Aim of the task
Be exact. Print each record as it stands.

[Source information — start]

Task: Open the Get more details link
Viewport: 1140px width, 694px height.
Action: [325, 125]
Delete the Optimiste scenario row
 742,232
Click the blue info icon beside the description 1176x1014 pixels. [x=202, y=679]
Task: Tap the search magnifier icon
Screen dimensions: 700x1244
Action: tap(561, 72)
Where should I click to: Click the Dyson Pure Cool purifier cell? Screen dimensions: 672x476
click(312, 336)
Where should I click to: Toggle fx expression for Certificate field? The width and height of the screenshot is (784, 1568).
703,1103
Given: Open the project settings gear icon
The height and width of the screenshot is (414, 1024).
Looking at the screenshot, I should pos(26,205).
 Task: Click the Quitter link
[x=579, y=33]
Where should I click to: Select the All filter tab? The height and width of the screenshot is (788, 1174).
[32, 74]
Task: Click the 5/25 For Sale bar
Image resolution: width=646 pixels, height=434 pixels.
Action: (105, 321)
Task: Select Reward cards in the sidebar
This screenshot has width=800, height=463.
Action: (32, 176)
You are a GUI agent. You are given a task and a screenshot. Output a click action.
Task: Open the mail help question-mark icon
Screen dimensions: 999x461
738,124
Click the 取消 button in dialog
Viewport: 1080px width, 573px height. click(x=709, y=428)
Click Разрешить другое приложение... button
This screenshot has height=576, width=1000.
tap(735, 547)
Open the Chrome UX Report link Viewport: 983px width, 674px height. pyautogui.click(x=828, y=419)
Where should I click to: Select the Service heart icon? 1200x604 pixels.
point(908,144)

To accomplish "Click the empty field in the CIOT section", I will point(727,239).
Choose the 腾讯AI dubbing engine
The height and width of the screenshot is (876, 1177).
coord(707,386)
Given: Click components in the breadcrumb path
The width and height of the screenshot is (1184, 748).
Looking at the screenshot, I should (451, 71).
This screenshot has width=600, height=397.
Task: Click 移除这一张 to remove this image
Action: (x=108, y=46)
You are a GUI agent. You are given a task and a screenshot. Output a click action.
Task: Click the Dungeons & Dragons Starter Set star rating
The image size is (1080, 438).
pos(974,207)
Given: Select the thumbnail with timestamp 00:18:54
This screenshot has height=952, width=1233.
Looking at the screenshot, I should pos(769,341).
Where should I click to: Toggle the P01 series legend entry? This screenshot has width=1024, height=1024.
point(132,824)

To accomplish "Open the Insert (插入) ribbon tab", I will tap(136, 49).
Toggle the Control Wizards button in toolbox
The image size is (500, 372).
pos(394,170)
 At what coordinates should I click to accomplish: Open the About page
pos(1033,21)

[Source information — finish]

Answer for the task
Task: Open the Get more details link
Viewport: 1140px width, 694px height.
Action: [325, 125]
Delete the Optimiste scenario row
 742,232
Click the blue info icon beside the description 1176x1014 pixels. [x=202, y=679]
Task: Tap the search magnifier icon
Screen dimensions: 700x1244
Action: tap(561, 72)
Where should I click to: Click the Dyson Pure Cool purifier cell? Screen dimensions: 672x476
click(312, 336)
Where should I click to: Toggle fx expression for Certificate field? The width and height of the screenshot is (784, 1568).
703,1103
Given: Open the project settings gear icon
The height and width of the screenshot is (414, 1024).
Looking at the screenshot, I should pos(26,205).
 Task: Click the Quitter link
[x=579, y=33]
Where should I click to: Select the All filter tab? The height and width of the screenshot is (788, 1174).
[32, 74]
Task: Click the 5/25 For Sale bar
Image resolution: width=646 pixels, height=434 pixels.
Action: (105, 321)
Task: Select Reward cards in the sidebar
This screenshot has width=800, height=463.
Action: (32, 176)
You are a GUI agent. You are given a task and a screenshot. Output a click action.
Task: Open the mail help question-mark icon
Screen dimensions: 999x461
738,124
Click the 取消 button in dialog
Viewport: 1080px width, 573px height. click(x=709, y=428)
Click Разрешить другое приложение... button
This screenshot has height=576, width=1000.
tap(735, 547)
Open the Chrome UX Report link Viewport: 983px width, 674px height. pyautogui.click(x=828, y=419)
Where should I click to: Select the Service heart icon? 1200x604 pixels.
point(908,144)

To accomplish "Click the empty field in the CIOT section", I will point(727,239).
Choose the 腾讯AI dubbing engine
The height and width of the screenshot is (876, 1177).
coord(707,386)
Given: Click components in the breadcrumb path
The width and height of the screenshot is (1184, 748).
Looking at the screenshot, I should (451, 71).
This screenshot has width=600, height=397.
Task: Click 移除这一张 to remove this image
Action: (x=108, y=46)
You are a GUI agent. You are given a task and a screenshot. Output a click action.
Task: Click the Dungeons & Dragons Starter Set star rating
The image size is (1080, 438).
pos(974,207)
Given: Select the thumbnail with timestamp 00:18:54
This screenshot has height=952, width=1233.
Looking at the screenshot, I should pos(769,341).
Where should I click to: Toggle the P01 series legend entry? This screenshot has width=1024, height=1024.
point(132,824)

To accomplish "Open the Insert (插入) ribbon tab", I will tap(136, 49).
Toggle the Control Wizards button in toolbox
The image size is (500, 372).
pos(394,170)
 At what coordinates should I click to accomplish: Open the About page
pos(1033,21)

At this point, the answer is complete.